Limitations & Future Work¶
- The one-step Q-function approximation is mathematically coarse—the first-order approximation of the log moment-generating function may be insufficient when \(r/\alpha\) is large.
- The method depends on consistency model quality; inaccurate LCM-LoRA estimates will propagate bias into Q-function approximations.
- Validation is currently limited to the Stable Diffusion family; applicability to newer architectures such as flow matching remains untested.
- The replay buffer management strategy (priority sampling) may require task-specific tuning.
- Computational cost analysis is insufficient—per-step overhead of 62s (aesthetic) / 401s (HPS) warrants further optimization.
Related Work & Insights¶
- DDPO (Black et al., 2023): A PPO-based method that does not exploit gradients; simple but inefficient.

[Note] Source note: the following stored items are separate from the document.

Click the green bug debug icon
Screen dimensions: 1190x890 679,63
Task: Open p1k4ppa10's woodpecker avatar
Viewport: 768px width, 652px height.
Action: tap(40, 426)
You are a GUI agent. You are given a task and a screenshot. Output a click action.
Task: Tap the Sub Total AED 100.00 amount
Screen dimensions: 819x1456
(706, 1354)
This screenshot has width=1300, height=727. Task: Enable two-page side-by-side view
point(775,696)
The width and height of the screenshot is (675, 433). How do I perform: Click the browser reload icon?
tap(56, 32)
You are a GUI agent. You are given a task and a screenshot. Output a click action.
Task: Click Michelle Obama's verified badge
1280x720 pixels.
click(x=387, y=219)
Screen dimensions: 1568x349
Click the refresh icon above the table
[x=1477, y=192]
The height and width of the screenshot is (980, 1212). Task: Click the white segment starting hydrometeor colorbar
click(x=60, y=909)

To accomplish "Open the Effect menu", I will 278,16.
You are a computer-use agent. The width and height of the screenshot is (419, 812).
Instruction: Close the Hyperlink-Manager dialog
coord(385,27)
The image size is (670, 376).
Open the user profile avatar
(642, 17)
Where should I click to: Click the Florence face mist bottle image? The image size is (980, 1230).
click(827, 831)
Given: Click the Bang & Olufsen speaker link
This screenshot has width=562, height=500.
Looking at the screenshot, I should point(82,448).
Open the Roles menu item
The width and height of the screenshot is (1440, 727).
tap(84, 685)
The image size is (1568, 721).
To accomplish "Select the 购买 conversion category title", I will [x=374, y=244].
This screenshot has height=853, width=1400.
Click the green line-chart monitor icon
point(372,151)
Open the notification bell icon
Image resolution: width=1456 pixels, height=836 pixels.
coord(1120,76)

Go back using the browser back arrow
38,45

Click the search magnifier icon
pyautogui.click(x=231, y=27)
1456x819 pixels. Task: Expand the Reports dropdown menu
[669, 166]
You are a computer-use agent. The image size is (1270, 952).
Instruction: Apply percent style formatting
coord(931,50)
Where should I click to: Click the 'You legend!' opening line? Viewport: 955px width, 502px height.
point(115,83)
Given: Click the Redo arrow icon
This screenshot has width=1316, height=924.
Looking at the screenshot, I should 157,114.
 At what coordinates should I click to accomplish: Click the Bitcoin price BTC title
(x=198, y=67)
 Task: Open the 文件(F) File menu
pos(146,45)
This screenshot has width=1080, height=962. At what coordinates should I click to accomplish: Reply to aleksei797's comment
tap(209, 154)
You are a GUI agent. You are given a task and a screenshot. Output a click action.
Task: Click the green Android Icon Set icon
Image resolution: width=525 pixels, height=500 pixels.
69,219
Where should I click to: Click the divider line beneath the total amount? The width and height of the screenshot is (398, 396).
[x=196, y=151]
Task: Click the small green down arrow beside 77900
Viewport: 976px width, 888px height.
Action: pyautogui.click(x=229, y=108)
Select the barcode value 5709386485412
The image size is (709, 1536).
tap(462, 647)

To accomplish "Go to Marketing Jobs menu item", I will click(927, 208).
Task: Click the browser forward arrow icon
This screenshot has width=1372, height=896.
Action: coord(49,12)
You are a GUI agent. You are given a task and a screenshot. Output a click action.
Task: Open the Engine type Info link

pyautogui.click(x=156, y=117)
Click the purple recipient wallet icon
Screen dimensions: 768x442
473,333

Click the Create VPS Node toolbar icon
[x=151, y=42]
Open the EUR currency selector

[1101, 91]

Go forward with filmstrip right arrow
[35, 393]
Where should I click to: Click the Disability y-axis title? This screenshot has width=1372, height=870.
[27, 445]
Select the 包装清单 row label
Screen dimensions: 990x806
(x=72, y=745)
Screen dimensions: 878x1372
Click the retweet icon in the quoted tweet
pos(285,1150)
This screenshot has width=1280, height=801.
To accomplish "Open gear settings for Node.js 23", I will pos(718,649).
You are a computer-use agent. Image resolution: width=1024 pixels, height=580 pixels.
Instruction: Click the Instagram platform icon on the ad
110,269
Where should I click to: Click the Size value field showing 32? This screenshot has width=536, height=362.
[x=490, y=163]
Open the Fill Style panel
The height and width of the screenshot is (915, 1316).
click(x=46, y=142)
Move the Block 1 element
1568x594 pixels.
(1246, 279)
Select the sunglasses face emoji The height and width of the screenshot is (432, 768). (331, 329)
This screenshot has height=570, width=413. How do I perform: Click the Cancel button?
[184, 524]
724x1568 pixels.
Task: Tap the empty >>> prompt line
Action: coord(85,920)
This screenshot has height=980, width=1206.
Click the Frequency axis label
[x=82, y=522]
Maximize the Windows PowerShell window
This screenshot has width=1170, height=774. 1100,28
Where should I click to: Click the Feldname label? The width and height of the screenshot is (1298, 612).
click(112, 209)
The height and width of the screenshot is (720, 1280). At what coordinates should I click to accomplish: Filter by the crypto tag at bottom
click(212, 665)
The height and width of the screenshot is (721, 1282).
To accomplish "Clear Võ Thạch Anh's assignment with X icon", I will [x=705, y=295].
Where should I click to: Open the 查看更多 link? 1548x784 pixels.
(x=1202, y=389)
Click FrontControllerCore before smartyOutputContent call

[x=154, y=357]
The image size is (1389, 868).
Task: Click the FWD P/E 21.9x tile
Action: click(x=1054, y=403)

- DRaFT/ReFL: Direct gradient backpropagation; efficient but severely prone to over-optimization.
- SEIKO (Uehara et al., 2024): KL-regularized direct backpropagation, but relies on truncated backpropagation through the denoising chain.
- The proposed "training-free Q-function + reparameterization" framework may generalize to other generative models requiring RL fine-tuning, such as language model RLHF and protein design.
- The use of consistency models here inspires a broader paradigm of "distilled models as Q-value estimators."
Rating¶
- Novelty: ⭐⭐⭐⭐⭐ — Training-free differentiable Q-function estimation combined with three complementary components is an ingenious design.
- Experimental Thoroughness: ⭐⭐⭐⭐⭐ — Two task settings, comprehensive ablations, Pareto curve comparisons, and SDXL extension.
- Writing Quality: ⭐⭐⭐⭐ — The method section is well-structured, though relegating several derivations to the appendix increases reading difficulty.
- Value: ⭐⭐⭐⭐⭐ — Provides a principled solution for diffusion model alignment with open-source code and generalizable methodology.